When we debriefed I asked each of them two questions: First, what has been the most surprising thing you’ve learned about each other? One said she was amazed that they all think so differently. Another was surprised at how willing all of the family members are to work together, and still another said he was heartened at how much wisdom they all had and their ability to share it with each other.

Second, I asked: What has been the most significant thing you’ve learned? They said it is honoring everyone’s unique style of thinking, communicating, and leading. One sister said that by having these discussions concerning how they think, what had been invisible is now visible. Finally, one of the brothers said he learned to become more focused on the other person’s heart by really listening to what is being said.
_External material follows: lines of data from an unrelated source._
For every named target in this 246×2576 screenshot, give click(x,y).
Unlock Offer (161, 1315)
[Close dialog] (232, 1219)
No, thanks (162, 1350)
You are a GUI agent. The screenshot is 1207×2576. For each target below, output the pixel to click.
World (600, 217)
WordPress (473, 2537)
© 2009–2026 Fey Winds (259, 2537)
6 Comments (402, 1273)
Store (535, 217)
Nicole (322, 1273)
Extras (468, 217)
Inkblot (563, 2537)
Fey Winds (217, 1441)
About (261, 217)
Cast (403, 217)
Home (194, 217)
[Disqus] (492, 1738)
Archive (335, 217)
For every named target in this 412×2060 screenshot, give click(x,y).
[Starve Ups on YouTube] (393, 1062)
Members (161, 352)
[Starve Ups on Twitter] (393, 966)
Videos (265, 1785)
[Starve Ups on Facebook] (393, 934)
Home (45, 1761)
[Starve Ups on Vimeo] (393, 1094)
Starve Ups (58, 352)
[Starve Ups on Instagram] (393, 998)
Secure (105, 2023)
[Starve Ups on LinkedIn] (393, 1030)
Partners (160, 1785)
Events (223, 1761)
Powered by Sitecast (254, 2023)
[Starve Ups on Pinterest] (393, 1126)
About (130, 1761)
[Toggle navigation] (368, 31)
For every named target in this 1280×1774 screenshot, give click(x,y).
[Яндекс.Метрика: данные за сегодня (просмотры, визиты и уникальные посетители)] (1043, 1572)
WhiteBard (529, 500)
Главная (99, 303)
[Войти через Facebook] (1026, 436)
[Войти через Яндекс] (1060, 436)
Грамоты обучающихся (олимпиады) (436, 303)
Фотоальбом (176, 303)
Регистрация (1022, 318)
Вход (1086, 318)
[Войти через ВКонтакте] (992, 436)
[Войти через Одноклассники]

Our work with this family continues, but it is obvious the family dynamics are beginning to improve in just two short months after four afternoon meetings. This is key according to the PricewaterhouseCoopers Family Business Survey just released. Based on interviews with over 1,600 families around the world, the survey is cleverly titled: Kin In The Game.

The results of the survey confirm what family business consultants have always known: family dynamics affect the success or failure of the family business. “If there’s unhealthy conflict between the family members, it will spill over into the way the business is managed and owned . . . Conversely, if relations with the family are healthy, the business is more likely to be healthy too” (page 5). Also according to PwC’s research, 71% of family businesses do not have any procedures for resolving conflict between family members (p. 33).  Of those families who do have some way of managing conflict, 52% use family agreements, 44% use family councils, and 37% use third-party mediation (p. 32).  

Investing time and money to improve relationships of family owners is a great investment in the future of the business. Creating a family council gives family owners the chance to manage conflict as well as to make family agreements. These meetings provide the perfect opportunity to have both a happy family and a prosperous business.